* _WORK INSTRUCTIONS_:
Recast the entries from the start up to and including the line with "coordinates (610, 52)." as a Markdown table with the columns Row and Line, numbering each row and leaving out blank lines.

Recorded data:
>> Start

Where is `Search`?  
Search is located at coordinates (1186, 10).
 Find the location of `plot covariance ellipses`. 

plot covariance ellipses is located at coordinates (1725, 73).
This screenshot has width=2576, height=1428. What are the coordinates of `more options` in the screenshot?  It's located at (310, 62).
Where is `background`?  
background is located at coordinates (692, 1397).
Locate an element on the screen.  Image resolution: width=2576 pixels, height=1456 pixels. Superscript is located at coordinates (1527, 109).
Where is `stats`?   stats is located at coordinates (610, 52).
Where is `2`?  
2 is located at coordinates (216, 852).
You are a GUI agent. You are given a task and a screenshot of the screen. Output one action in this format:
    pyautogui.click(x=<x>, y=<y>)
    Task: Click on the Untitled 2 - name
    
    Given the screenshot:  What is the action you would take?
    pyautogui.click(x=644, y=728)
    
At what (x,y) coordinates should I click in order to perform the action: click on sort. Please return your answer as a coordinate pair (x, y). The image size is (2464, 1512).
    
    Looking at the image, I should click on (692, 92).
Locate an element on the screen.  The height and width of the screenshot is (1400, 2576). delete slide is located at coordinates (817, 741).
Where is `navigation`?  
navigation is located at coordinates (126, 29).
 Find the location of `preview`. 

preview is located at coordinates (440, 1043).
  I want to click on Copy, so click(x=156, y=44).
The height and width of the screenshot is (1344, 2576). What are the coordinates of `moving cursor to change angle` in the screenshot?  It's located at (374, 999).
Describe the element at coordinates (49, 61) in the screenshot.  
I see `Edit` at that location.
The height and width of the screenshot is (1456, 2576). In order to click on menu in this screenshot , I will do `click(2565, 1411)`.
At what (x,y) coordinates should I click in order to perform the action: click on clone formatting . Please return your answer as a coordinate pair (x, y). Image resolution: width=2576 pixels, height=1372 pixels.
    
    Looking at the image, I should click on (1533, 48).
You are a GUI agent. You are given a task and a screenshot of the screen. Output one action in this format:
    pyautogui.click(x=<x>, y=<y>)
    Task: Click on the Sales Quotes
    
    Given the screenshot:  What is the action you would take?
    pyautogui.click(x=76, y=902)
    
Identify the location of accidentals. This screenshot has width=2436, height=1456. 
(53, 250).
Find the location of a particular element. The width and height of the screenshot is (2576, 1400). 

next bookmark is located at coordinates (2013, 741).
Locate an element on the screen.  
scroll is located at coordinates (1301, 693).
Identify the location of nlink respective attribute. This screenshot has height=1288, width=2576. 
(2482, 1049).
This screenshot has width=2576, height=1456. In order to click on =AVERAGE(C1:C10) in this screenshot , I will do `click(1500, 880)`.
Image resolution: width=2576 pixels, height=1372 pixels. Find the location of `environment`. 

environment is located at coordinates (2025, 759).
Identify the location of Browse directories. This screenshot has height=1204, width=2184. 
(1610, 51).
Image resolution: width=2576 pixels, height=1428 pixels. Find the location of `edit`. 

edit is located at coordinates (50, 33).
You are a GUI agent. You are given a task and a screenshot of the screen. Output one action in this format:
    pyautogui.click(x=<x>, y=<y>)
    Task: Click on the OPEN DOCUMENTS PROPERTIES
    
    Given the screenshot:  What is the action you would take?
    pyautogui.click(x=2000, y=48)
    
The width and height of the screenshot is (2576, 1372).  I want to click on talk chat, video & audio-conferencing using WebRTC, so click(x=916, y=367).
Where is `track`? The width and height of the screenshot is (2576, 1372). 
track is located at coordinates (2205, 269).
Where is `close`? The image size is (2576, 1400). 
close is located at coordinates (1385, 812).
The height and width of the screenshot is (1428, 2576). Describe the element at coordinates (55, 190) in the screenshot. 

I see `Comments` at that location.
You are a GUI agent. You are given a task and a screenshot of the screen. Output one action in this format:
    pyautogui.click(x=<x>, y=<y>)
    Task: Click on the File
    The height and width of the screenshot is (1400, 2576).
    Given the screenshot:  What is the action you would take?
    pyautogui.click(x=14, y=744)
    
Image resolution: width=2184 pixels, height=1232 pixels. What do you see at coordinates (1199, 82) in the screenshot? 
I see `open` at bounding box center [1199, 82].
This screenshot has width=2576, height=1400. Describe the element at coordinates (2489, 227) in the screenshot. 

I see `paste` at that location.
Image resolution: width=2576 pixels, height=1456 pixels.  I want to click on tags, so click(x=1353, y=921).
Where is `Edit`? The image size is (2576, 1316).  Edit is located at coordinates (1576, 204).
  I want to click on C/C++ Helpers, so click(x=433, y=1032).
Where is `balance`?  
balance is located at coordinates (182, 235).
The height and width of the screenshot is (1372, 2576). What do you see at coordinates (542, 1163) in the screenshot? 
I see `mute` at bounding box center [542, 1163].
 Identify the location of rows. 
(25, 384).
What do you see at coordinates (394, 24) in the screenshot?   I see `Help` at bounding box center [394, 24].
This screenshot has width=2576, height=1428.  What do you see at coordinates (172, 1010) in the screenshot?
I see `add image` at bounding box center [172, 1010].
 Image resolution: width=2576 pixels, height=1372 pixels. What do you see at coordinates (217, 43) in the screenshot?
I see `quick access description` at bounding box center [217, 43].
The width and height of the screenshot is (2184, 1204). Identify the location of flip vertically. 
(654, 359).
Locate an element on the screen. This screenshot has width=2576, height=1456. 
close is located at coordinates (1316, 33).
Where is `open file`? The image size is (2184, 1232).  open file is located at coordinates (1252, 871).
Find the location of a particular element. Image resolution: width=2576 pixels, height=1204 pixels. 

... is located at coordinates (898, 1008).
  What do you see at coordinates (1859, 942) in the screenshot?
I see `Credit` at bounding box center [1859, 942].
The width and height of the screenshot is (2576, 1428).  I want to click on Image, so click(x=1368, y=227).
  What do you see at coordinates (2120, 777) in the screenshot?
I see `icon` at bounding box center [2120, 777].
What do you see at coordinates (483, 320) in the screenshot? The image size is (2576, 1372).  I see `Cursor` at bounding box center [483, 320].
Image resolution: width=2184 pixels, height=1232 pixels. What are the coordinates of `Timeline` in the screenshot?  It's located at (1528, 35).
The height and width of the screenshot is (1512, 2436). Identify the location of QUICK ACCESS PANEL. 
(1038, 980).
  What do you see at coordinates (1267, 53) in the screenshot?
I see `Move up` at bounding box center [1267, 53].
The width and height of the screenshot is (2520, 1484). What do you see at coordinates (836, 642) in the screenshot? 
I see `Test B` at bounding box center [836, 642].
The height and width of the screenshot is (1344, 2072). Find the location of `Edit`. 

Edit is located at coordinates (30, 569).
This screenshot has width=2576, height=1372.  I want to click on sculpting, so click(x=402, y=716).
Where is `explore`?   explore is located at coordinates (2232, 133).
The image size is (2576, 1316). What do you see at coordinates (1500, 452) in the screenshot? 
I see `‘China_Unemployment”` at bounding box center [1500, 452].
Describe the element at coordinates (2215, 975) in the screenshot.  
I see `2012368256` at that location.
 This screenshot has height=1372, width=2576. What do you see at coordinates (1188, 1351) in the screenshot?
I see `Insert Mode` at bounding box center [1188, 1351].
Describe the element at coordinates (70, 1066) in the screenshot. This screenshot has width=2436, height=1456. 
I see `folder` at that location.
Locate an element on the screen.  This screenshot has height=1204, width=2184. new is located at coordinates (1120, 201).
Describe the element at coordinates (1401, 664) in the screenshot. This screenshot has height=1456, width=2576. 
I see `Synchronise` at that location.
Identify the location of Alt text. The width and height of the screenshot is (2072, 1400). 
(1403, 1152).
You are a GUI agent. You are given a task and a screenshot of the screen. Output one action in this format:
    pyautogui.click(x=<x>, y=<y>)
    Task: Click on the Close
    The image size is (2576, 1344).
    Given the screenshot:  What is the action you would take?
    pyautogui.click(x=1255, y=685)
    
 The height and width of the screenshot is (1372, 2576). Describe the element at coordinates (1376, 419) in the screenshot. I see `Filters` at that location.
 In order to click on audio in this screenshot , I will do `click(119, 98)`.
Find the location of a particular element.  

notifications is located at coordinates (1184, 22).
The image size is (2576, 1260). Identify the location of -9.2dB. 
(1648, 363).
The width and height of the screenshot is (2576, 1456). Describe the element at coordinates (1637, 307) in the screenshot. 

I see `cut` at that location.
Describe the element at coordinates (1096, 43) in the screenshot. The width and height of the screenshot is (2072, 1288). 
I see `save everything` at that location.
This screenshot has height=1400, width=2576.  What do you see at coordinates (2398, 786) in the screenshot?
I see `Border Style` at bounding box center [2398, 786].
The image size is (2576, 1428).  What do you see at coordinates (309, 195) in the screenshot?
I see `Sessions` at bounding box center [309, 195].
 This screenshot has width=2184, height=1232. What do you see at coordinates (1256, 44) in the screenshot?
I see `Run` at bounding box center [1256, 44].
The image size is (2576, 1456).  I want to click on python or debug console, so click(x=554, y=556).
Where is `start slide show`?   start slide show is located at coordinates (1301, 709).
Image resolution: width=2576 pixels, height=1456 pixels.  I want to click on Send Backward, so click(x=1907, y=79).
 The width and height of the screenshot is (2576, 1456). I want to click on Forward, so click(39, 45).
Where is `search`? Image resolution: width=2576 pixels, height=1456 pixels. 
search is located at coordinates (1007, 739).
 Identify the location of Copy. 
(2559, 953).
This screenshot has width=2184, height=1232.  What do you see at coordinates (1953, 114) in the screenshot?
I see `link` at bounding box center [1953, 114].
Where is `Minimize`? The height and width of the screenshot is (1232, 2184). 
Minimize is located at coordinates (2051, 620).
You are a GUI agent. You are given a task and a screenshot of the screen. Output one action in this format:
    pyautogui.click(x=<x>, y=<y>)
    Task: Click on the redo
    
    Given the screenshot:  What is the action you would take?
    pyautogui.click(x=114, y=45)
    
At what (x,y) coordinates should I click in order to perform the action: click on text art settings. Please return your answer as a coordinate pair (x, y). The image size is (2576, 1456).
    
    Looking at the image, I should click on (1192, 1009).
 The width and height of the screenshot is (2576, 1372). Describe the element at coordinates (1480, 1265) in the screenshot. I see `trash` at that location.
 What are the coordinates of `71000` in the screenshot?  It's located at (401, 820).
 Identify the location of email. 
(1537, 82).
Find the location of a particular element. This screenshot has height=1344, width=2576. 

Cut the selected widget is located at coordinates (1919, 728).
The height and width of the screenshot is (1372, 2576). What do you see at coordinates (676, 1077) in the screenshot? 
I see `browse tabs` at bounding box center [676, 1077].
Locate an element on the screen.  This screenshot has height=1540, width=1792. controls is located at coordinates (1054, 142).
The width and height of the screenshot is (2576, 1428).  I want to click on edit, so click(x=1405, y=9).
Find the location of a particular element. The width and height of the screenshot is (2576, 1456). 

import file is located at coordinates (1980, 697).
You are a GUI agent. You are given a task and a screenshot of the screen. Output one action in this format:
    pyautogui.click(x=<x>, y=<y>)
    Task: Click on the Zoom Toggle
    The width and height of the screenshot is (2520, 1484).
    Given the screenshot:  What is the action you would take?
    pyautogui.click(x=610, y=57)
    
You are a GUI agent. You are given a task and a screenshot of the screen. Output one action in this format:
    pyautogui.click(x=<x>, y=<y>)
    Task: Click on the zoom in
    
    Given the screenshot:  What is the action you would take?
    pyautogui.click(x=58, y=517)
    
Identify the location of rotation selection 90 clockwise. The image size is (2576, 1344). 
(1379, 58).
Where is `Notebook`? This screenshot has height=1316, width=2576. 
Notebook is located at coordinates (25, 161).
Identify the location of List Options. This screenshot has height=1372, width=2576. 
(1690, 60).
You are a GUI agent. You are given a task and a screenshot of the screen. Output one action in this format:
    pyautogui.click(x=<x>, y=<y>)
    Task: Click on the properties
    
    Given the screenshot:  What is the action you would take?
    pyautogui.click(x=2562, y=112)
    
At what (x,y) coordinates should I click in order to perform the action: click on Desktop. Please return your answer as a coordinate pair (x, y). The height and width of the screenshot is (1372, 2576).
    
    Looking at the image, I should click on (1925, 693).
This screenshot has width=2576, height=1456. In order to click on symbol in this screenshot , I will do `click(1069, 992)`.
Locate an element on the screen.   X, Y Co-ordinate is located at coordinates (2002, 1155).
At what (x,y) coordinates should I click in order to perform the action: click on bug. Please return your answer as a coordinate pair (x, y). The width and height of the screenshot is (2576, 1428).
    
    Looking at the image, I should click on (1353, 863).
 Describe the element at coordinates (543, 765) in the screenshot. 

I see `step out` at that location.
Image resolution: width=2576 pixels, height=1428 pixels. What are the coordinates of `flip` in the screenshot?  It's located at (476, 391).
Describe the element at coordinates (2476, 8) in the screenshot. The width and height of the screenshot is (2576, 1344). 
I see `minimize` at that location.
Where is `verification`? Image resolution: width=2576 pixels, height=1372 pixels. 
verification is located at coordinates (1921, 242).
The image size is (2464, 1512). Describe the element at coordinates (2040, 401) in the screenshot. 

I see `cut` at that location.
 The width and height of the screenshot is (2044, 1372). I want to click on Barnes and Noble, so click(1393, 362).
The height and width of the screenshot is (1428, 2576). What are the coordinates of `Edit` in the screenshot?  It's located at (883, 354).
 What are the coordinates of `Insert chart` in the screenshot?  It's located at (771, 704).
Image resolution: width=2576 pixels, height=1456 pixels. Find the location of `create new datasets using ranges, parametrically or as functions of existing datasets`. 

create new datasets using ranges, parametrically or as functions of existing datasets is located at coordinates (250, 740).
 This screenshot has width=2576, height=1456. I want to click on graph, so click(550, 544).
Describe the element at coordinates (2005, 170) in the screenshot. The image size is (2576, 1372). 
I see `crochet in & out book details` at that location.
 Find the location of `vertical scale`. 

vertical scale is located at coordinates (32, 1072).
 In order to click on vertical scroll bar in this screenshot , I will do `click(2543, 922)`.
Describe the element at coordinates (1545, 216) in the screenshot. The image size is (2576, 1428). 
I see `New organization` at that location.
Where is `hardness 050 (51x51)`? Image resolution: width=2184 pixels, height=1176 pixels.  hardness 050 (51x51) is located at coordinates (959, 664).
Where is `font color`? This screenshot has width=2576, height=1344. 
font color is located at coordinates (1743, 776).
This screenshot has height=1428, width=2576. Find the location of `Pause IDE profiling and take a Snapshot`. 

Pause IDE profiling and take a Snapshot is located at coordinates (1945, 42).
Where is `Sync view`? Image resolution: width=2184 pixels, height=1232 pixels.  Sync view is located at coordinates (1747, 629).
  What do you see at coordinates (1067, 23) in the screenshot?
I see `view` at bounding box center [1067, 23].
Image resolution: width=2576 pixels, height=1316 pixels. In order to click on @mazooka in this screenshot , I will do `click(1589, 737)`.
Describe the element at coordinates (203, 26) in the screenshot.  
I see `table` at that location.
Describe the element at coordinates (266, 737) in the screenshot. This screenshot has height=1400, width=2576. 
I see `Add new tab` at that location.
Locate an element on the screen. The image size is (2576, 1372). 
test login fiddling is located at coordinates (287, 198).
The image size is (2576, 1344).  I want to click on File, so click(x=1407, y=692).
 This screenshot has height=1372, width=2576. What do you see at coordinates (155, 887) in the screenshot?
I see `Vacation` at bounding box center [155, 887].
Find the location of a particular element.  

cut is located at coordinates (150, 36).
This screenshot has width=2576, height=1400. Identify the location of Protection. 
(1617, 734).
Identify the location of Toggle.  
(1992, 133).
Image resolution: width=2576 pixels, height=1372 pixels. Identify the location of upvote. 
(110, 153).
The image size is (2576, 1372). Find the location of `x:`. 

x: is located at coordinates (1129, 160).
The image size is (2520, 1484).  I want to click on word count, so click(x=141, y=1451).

>> End

* _RESPONSE TO THIS TASK_:
| Row | Line |
|---|---|
| 1 | Where is `Search`?   |
| 2 | Search is located at coordinates (1186, 10). |
| 3 |  Find the location of `plot covariance ellipses`.  |
| 4 | plot covariance ellipses is located at coordinates (1725, 73). |
| 5 | This screenshot has width=2576, height=1428. What are the coordinates of `more options` in the screenshot?  It's located at (310, 62). |
| 6 | Where is `background`?   |
| 7 | background is located at coordinates (692, 1397). |
| 8 | Locate an element on the screen.  Image resolution: width=2576 pixels, height=1456 pixels. Superscript is located at coordinates (1527, 109). |
| 9 | Where is `stats`?   stats is located at coordinates (610, 52). |